*DATA FOR PROCESSING:*
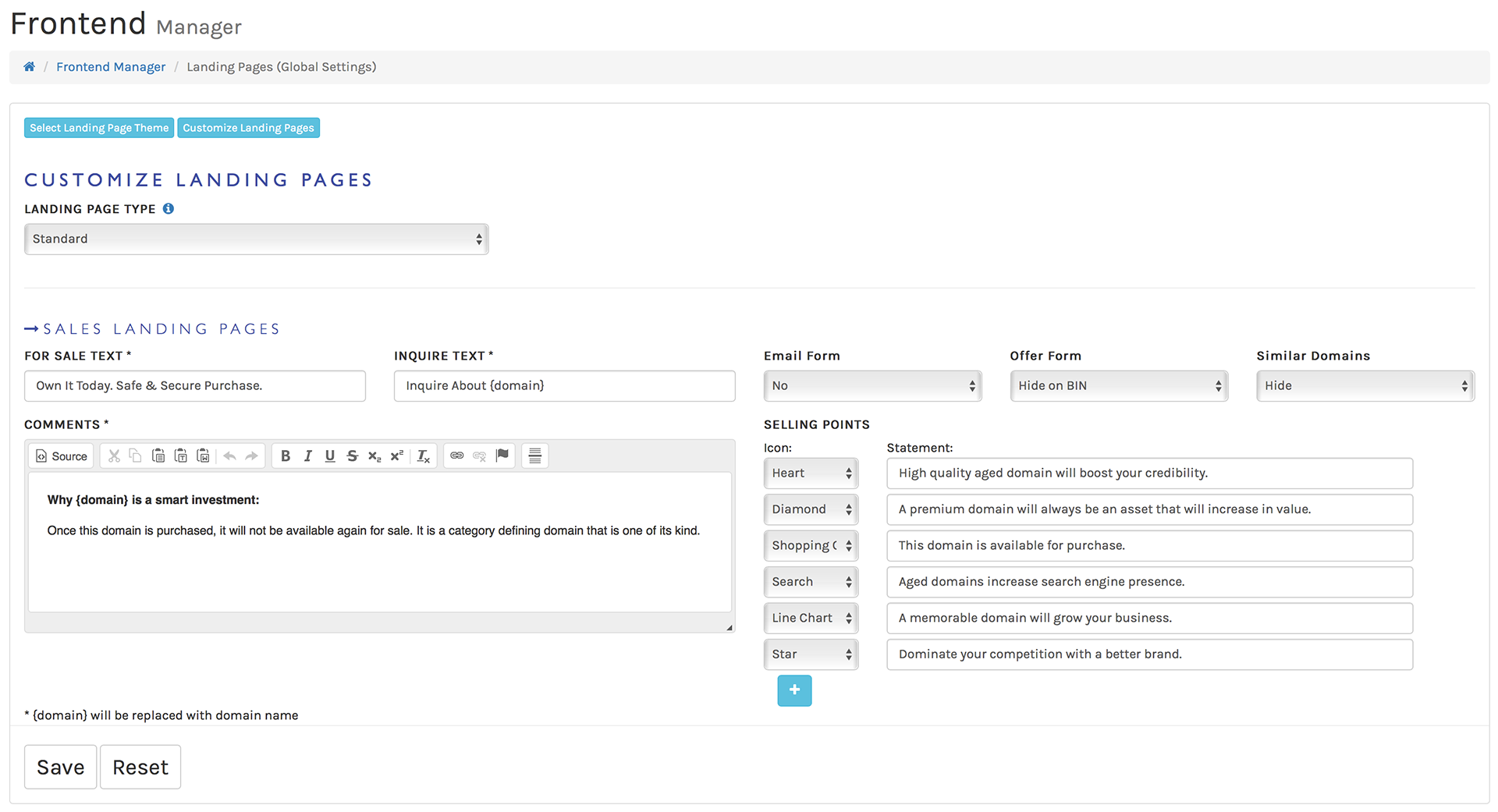Click the Bold formatting icon
Image resolution: width=1498 pixels, height=812 pixels.
tap(286, 456)
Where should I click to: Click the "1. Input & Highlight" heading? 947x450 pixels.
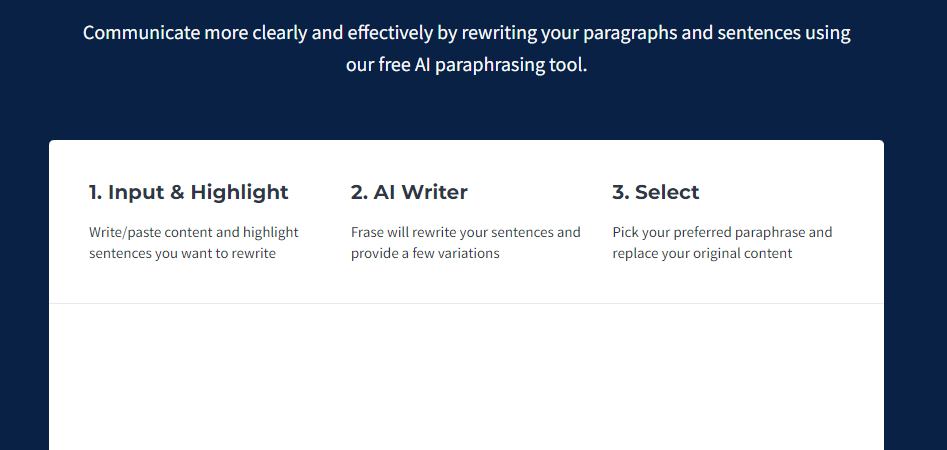tap(188, 192)
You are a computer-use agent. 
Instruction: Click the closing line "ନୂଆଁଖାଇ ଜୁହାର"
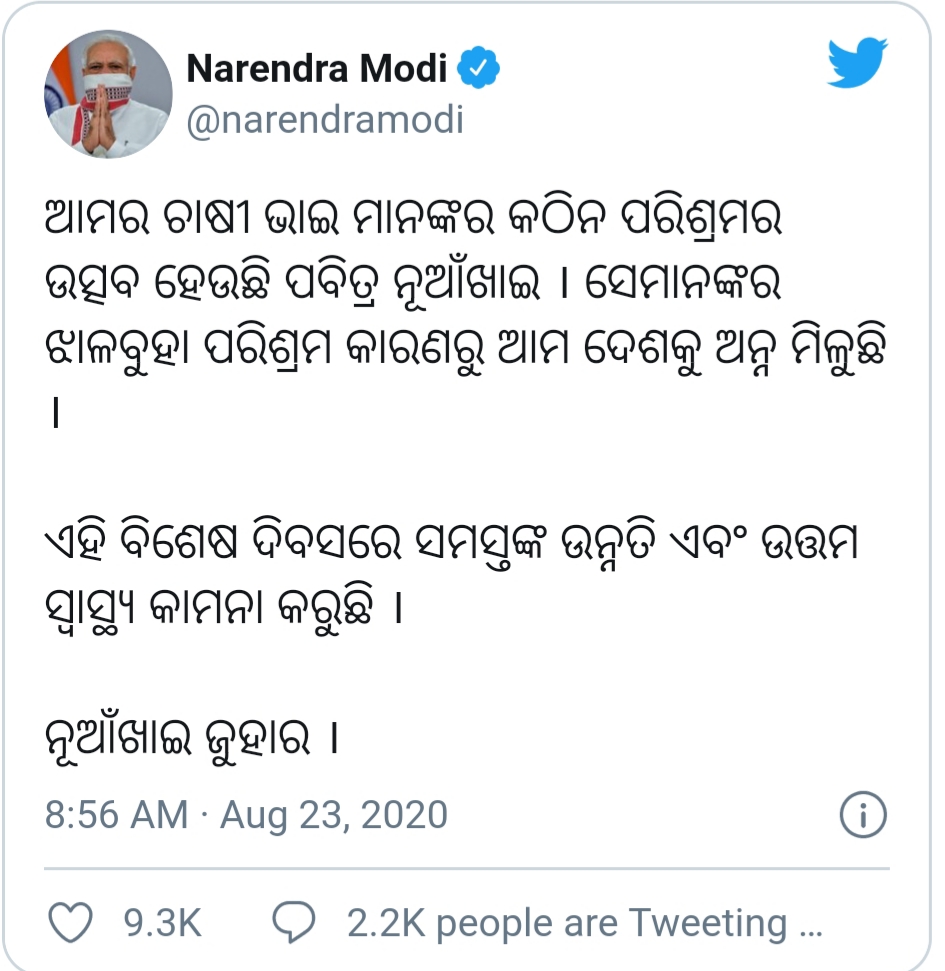pyautogui.click(x=188, y=741)
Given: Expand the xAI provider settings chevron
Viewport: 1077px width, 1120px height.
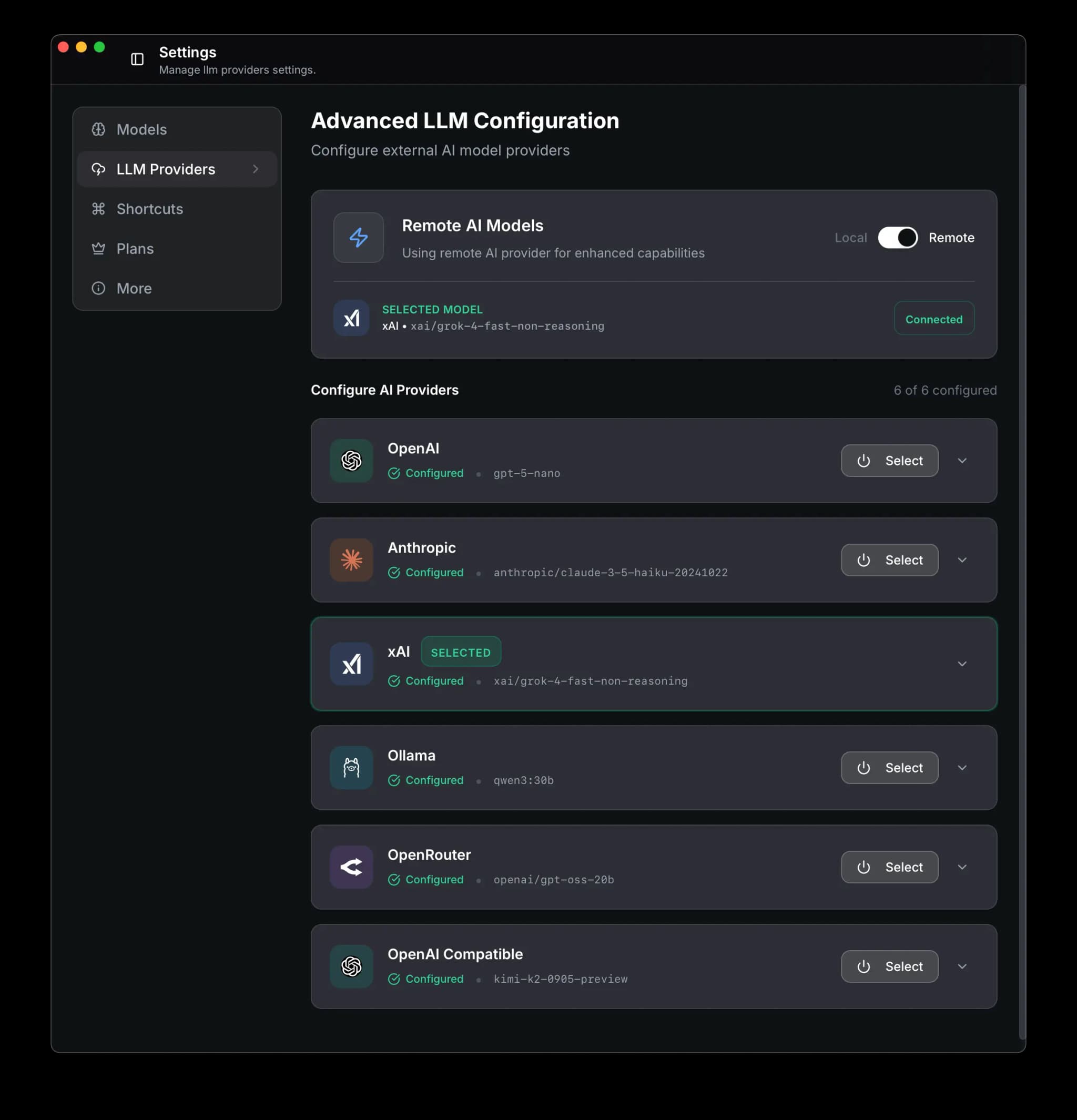Looking at the screenshot, I should (x=962, y=664).
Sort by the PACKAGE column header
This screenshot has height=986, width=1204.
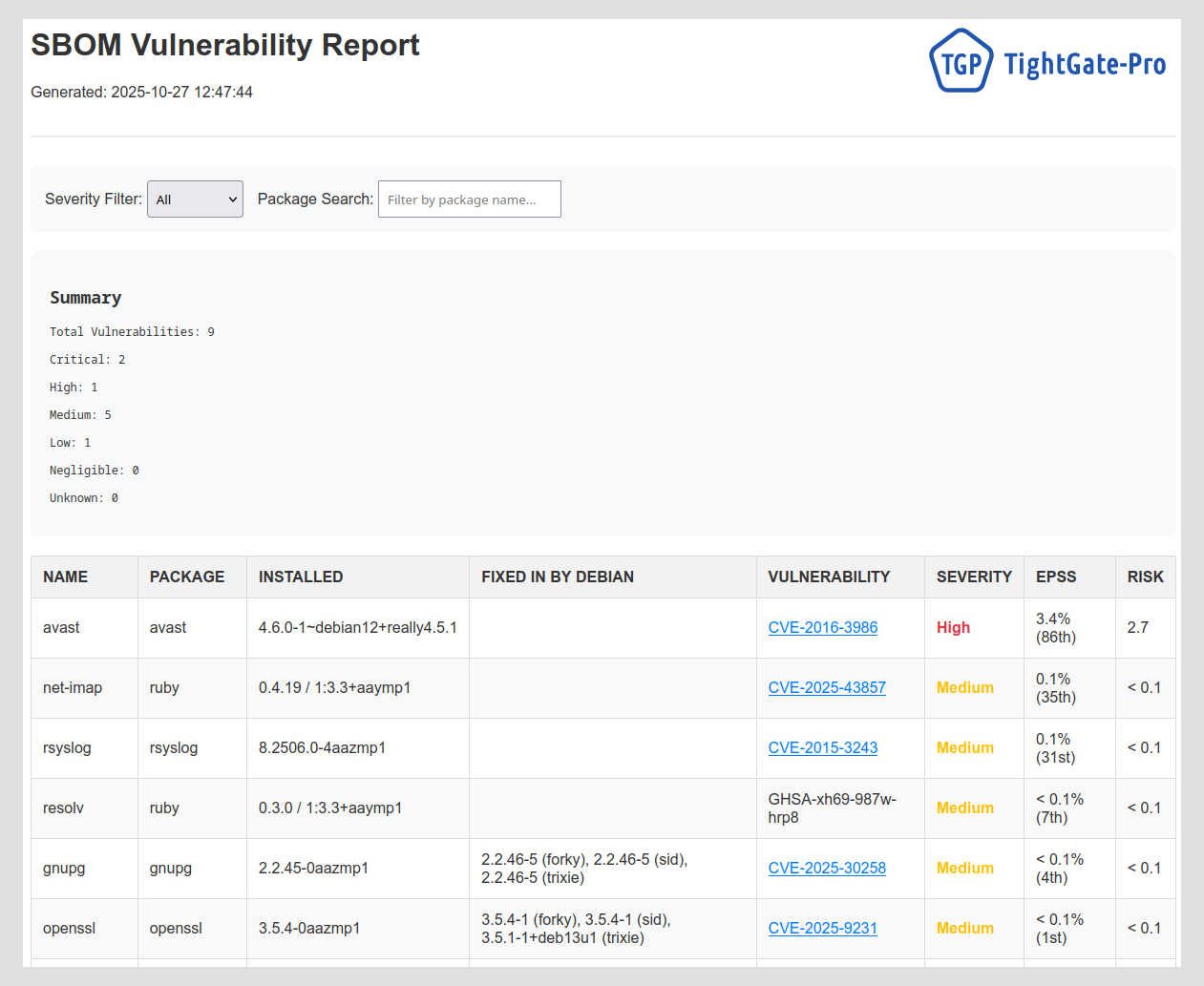(x=187, y=577)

*TASK:* Write the lines above as a JSON list of strings, one string per line, with blank lines skipped. Leave the pictures out.

*EXERCISE RESULT:*
[
  "Click the Bold formatting icon",
  "Image resolution: width=1498 pixels, height=812 pixels.",
  "tap(286, 456)",
  "Where should I click to: Click the \"1. Input & Highlight\" heading? 947x450 pixels.",
  "tap(188, 192)",
  "You are a computer-use agent. ",
  "Instruction: Click the closing line \"ନୂଆଁଖାଇ ଜୁହାର\"",
  "pyautogui.click(x=188, y=741)",
  "Given: Expand the xAI provider settings chevron",
  "Viewport: 1077px width, 1120px height.",
  "Looking at the screenshot, I should (x=962, y=664).",
  "Sort by the PACKAGE column header",
  "This screenshot has height=986, width=1204.",
  "(x=187, y=577)"
]